# YOUR OBJECTIVE
The answer is the set of lines that include "computer", copied from the data below.

(Stored data entries)
#####
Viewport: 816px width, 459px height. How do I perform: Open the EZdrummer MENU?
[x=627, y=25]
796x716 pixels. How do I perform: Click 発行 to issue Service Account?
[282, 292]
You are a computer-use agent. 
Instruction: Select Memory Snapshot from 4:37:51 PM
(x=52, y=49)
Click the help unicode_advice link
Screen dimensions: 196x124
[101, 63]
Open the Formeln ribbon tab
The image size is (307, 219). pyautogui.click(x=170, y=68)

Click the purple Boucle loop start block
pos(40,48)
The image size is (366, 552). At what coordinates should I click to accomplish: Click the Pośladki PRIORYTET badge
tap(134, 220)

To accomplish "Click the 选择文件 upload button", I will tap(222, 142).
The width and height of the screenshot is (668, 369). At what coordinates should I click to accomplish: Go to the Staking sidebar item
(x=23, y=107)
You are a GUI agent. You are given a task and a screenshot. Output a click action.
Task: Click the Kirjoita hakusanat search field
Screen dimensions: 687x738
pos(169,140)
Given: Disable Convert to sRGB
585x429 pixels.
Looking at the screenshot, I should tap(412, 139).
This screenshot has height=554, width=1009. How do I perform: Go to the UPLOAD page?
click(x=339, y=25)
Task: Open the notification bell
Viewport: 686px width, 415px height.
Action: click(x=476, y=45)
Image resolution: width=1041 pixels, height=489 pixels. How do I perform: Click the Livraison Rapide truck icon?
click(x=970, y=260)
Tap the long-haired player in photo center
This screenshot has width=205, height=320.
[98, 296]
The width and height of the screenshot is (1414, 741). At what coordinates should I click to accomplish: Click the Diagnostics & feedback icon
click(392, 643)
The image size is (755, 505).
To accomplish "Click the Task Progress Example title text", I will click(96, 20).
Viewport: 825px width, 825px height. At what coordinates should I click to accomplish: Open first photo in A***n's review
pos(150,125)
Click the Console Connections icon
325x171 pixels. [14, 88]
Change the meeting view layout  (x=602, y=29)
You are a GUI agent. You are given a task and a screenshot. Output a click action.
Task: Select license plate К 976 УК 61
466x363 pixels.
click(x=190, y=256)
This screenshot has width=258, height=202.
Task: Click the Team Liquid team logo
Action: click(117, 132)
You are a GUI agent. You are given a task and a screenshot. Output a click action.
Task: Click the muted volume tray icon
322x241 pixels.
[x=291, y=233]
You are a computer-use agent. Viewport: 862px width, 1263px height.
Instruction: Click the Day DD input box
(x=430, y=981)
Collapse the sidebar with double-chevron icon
#####
# PROBLEM SOLUTION
You are a computer-use agent. 
You are a computer-use agent. Viewport: 862px width, 1263px height.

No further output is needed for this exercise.